Brief
Reproduce the following data line for line, without any changes.

Data to process
● ● ● ●
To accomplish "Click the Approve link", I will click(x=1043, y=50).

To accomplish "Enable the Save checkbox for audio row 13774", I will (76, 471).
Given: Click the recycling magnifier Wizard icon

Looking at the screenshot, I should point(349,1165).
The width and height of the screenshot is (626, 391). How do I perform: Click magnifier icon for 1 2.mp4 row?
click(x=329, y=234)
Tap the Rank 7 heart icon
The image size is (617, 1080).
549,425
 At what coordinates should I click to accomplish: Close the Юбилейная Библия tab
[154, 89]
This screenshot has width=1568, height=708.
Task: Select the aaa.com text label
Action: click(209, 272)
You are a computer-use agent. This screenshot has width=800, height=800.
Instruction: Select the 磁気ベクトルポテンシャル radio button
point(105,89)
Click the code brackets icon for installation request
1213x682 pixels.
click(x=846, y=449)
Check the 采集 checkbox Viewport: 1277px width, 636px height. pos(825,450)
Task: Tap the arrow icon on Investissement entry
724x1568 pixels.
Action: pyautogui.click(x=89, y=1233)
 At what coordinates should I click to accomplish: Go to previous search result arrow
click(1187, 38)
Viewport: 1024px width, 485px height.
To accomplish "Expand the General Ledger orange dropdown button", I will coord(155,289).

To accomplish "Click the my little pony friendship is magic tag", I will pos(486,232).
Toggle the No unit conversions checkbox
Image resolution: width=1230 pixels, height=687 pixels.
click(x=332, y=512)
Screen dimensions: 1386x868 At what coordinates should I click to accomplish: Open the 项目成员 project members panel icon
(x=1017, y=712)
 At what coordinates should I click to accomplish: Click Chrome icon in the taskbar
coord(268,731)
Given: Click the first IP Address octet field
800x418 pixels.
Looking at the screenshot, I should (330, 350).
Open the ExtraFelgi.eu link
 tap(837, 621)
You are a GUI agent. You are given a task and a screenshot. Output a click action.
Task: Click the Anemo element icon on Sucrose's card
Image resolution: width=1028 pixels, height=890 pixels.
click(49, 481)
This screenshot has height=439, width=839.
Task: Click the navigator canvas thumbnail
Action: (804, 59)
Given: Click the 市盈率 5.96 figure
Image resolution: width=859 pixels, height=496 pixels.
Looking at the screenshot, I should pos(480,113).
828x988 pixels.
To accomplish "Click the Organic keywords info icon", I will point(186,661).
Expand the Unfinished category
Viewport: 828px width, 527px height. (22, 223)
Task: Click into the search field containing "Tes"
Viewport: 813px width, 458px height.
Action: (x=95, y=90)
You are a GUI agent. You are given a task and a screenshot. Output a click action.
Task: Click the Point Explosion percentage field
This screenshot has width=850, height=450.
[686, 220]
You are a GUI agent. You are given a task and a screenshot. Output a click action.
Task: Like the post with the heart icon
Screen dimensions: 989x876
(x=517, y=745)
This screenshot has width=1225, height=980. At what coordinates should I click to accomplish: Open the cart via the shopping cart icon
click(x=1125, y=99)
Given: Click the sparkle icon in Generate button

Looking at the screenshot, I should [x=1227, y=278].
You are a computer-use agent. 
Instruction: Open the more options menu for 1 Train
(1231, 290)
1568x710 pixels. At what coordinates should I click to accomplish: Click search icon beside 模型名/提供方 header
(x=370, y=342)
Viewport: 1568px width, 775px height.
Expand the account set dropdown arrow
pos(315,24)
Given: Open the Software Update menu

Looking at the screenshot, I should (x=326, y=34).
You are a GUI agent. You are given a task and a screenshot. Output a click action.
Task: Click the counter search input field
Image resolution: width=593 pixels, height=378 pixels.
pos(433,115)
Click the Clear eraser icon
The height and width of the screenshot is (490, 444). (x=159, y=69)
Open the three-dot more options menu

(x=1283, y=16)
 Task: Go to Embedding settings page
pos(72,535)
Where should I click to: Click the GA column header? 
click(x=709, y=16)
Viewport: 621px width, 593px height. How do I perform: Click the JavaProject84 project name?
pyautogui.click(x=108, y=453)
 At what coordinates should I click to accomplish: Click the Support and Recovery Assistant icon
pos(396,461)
● ● ● ●
Task output
To accomplish "Click the Approve link", I will click(x=1043, y=50).

To accomplish "Enable the Save checkbox for audio row 13774", I will (76, 471).
Given: Click the recycling magnifier Wizard icon

Looking at the screenshot, I should point(349,1165).
The width and height of the screenshot is (626, 391). How do I perform: Click magnifier icon for 1 2.mp4 row?
click(x=329, y=234)
Tap the Rank 7 heart icon
The image size is (617, 1080).
549,425
 At what coordinates should I click to accomplish: Close the Юбилейная Библия tab
[154, 89]
This screenshot has width=1568, height=708.
Task: Select the aaa.com text label
Action: click(209, 272)
You are a computer-use agent. This screenshot has width=800, height=800.
Instruction: Select the 磁気ベクトルポテンシャル radio button
point(105,89)
Click the code brackets icon for installation request
1213x682 pixels.
click(x=846, y=449)
Check the 采集 checkbox Viewport: 1277px width, 636px height. pos(825,450)
Task: Tap the arrow icon on Investissement entry
724x1568 pixels.
Action: pyautogui.click(x=89, y=1233)
 At what coordinates should I click to accomplish: Go to previous search result arrow
click(1187, 38)
Viewport: 1024px width, 485px height.
To accomplish "Expand the General Ledger orange dropdown button", I will coord(155,289).

To accomplish "Click the my little pony friendship is magic tag", I will pos(486,232).
Toggle the No unit conversions checkbox
Image resolution: width=1230 pixels, height=687 pixels.
click(x=332, y=512)
Screen dimensions: 1386x868 At what coordinates should I click to accomplish: Open the 项目成员 project members panel icon
(x=1017, y=712)
 At what coordinates should I click to accomplish: Click Chrome icon in the taskbar
coord(268,731)
Given: Click the first IP Address octet field
800x418 pixels.
Looking at the screenshot, I should (330, 350).
Open the ExtraFelgi.eu link
 tap(837, 621)
You are a GUI agent. You are given a task and a screenshot. Output a click action.
Task: Click the Anemo element icon on Sucrose's card
Image resolution: width=1028 pixels, height=890 pixels.
click(49, 481)
This screenshot has height=439, width=839.
Task: Click the navigator canvas thumbnail
Action: (804, 59)
Given: Click the 市盈率 5.96 figure
Image resolution: width=859 pixels, height=496 pixels.
Looking at the screenshot, I should pos(480,113).
828x988 pixels.
To accomplish "Click the Organic keywords info icon", I will point(186,661).
Expand the Unfinished category
Viewport: 828px width, 527px height. (22, 223)
Task: Click into the search field containing "Tes"
Viewport: 813px width, 458px height.
Action: (x=95, y=90)
You are a GUI agent. You are given a task and a screenshot. Output a click action.
Task: Click the Point Explosion percentage field
This screenshot has width=850, height=450.
[686, 220]
You are a GUI agent. You are given a task and a screenshot. Output a click action.
Task: Like the post with the heart icon
Screen dimensions: 989x876
(x=517, y=745)
This screenshot has width=1225, height=980. At what coordinates should I click to accomplish: Open the cart via the shopping cart icon
click(x=1125, y=99)
Given: Click the sparkle icon in Generate button

Looking at the screenshot, I should [x=1227, y=278].
You are a computer-use agent. 
Instruction: Open the more options menu for 1 Train
(1231, 290)
1568x710 pixels. At what coordinates should I click to accomplish: Click search icon beside 模型名/提供方 header
(x=370, y=342)
Viewport: 1568px width, 775px height.
Expand the account set dropdown arrow
pos(315,24)
Given: Open the Software Update menu

Looking at the screenshot, I should (x=326, y=34).
You are a GUI agent. You are given a task and a screenshot. Output a click action.
Task: Click the counter search input field
Image resolution: width=593 pixels, height=378 pixels.
pos(433,115)
Click the Clear eraser icon
The height and width of the screenshot is (490, 444). (x=159, y=69)
Open the three-dot more options menu

(x=1283, y=16)
 Task: Go to Embedding settings page
pos(72,535)
Where should I click to: Click the GA column header? 
click(x=709, y=16)
Viewport: 621px width, 593px height. How do I perform: Click the JavaProject84 project name?
pyautogui.click(x=108, y=453)
 At what coordinates should I click to accomplish: Click the Support and Recovery Assistant icon
pos(396,461)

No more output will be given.